UNION News

Union Theological Seminary President Responds to Justice Department Memo on Religious Liberty

Categories: Press Releases

October 9, 2017
Attorney General Jeff Session’s recent memorandum lays the groundwork for outright discrimination against a specific group of people, and disturbingly, he uses the cover of religious liberty to justify it. There are many troubling aspects to his position, but as a Christian, I am specifically disturbed by the “religious” views he uses to buttress his position.  As a Christian minister and a life-long church-goer, I absolutely disagree with his construal.  According to the tenets of Christianity, we are called to be exemplary in our love not exempted from loving certain groups.

Oddly, Sessions is himself doing the very thing he intends to prevent. He is giving special rights to Christians who are anti-LGBTQ and anti-choice, while at the same time, denying the religious freedoms of Christians and people of other faiths who are neither.  This de-facto government endorsement of one particular slice of Christianity is a clear violation of the Constitution’s establishment clause. Our founders were careful to protect individual rights to worship without creating an official state religion. This Justice memo not only jeopardizes that tenuous balance, it threatens the lives of countless Americans.

What you need to do -
(A) Reproduce the passage of the statement on the Justice Department memo, starting with "October 9, 2017" and going on through "loving certain groups.".
(B) According to the statement on the Justice Department memo, which clause of the Constitution does the de-facto government endorsement of one slice of Christianity violate?
(C) Render this sentence from the statement on the Justice Department memo in Spanish: "Our founders were careful to protect individual rights to worship without creating an official state religion."

Given information -
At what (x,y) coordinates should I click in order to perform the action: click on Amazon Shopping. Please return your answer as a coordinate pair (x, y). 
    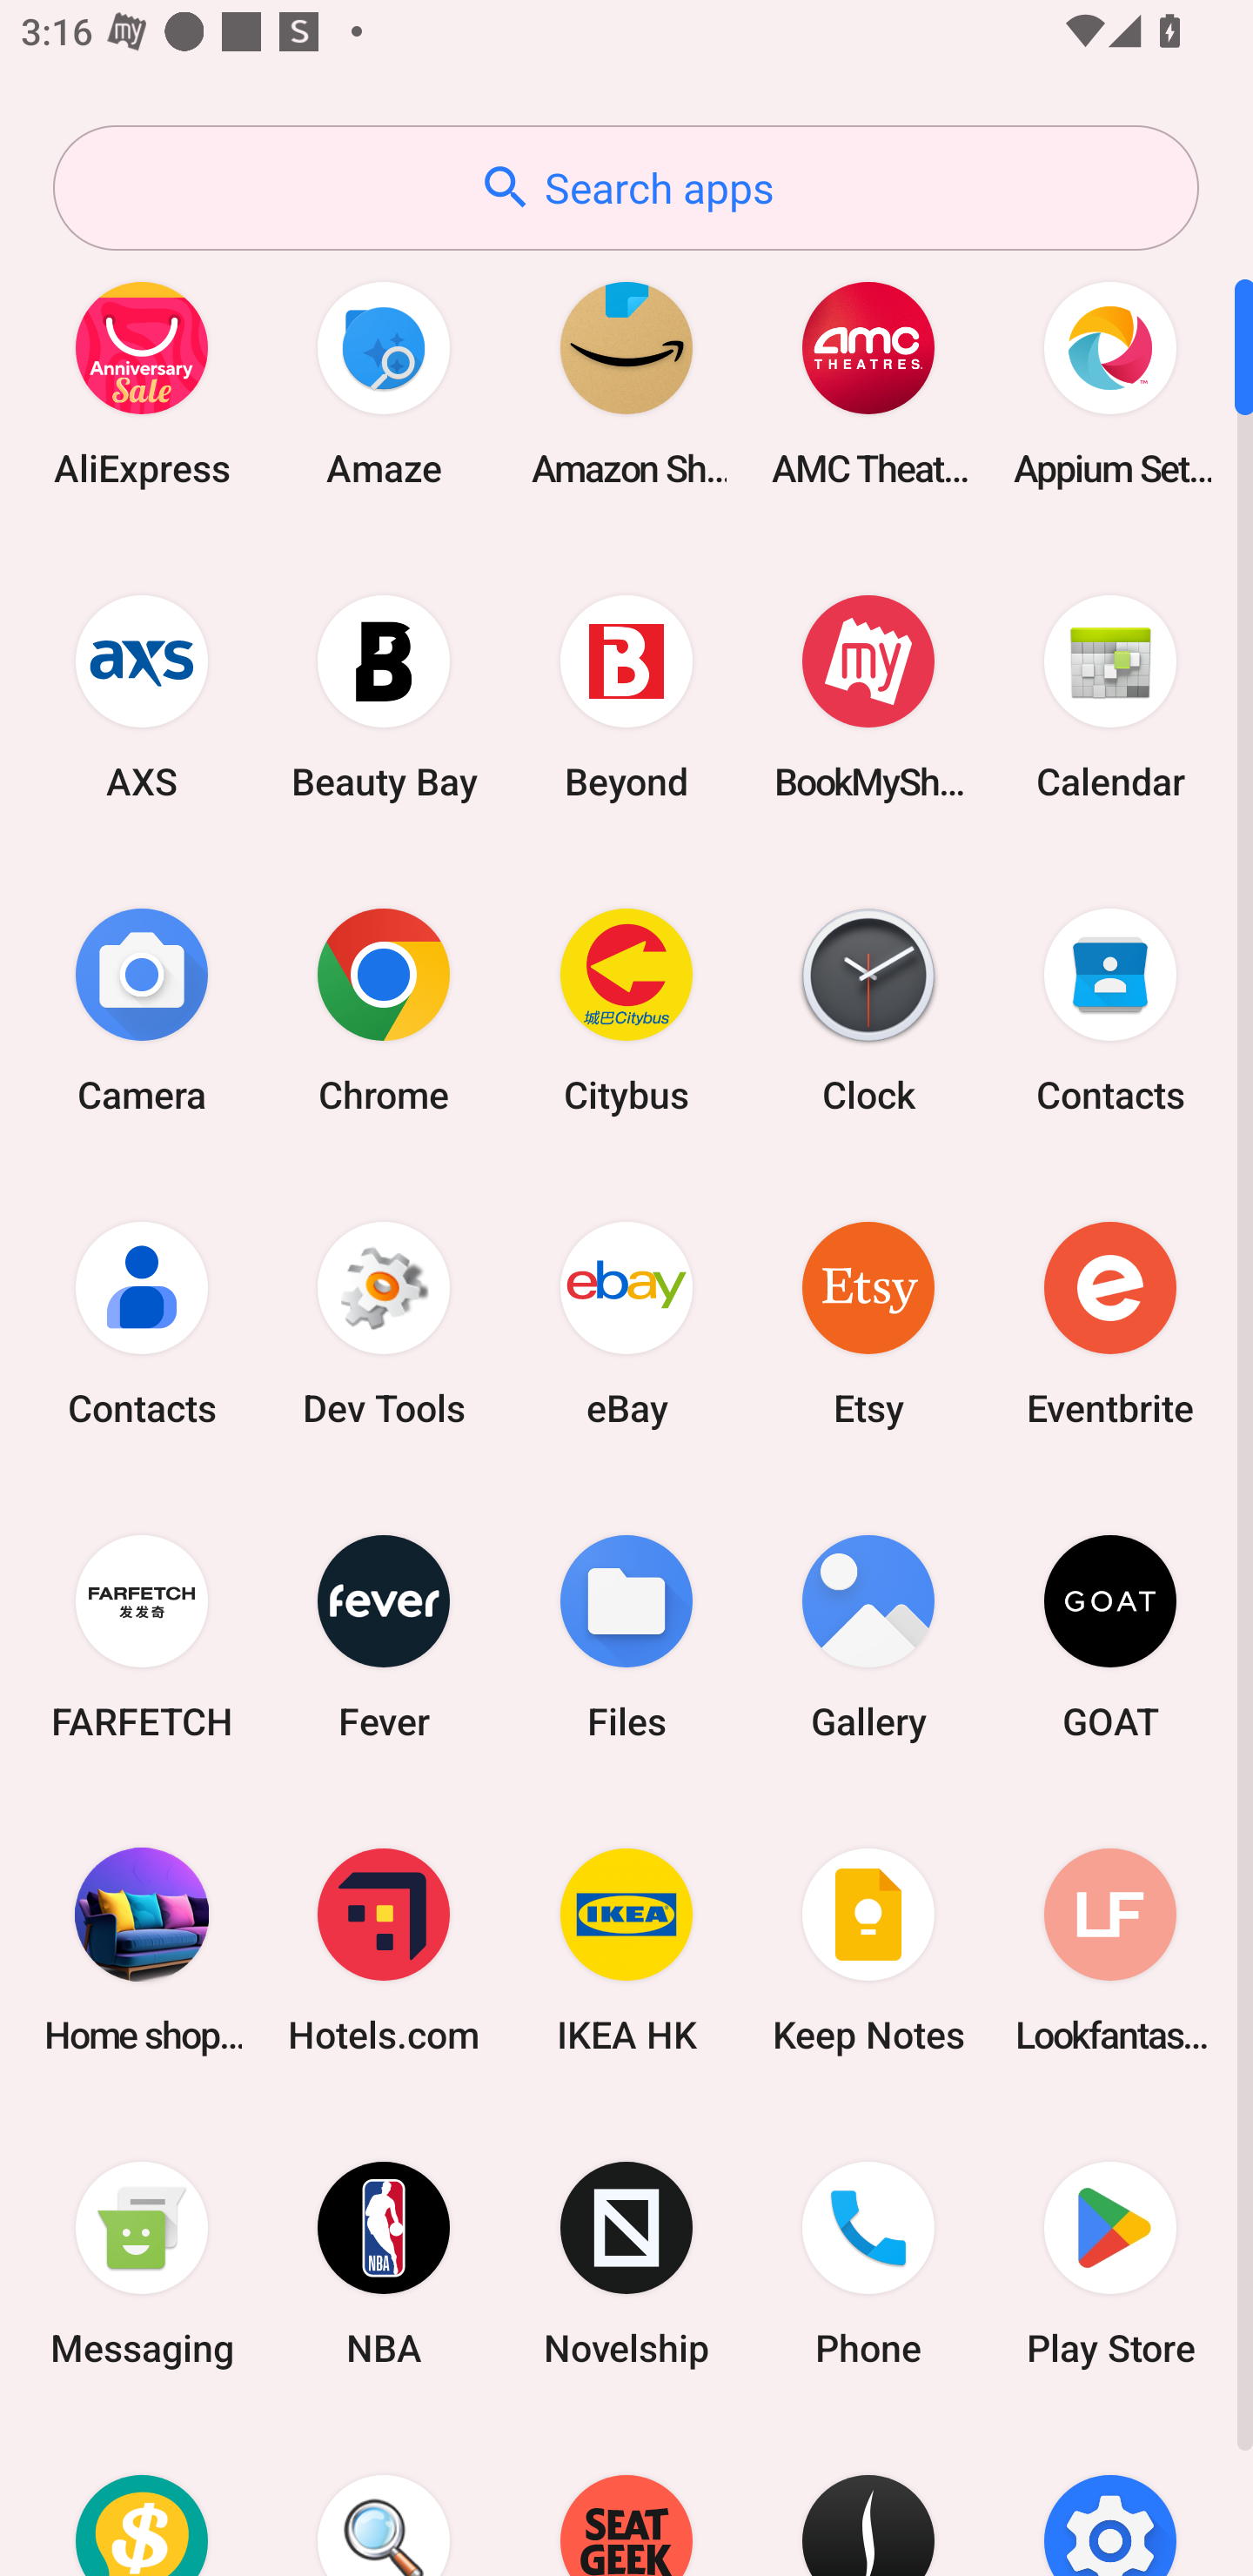
    Looking at the image, I should click on (626, 383).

Answers for this exercise -
(A)
October 9, 2017
Attorney General Jeff Session’s recent memorandum lays the groundwork for outright discrimination against a specific group of people, and disturbingly, he uses the cover of religious liberty to justify it. There are many troubling aspects to his position, but as a Christian, I am specifically disturbed by the “religious” views he uses to buttress his position.  As a Christian minister and a life-long church-goer, I absolutely disagree with his construal.  According to the tenets of Christianity, we are called to be exemplary in our love not exempted from loving certain groups.

(B) The establishment clause.

(C) Nuestros fundadores tuvieron cuidado de proteger los derechos individuales de culto sin crear una religión oficial del Estado.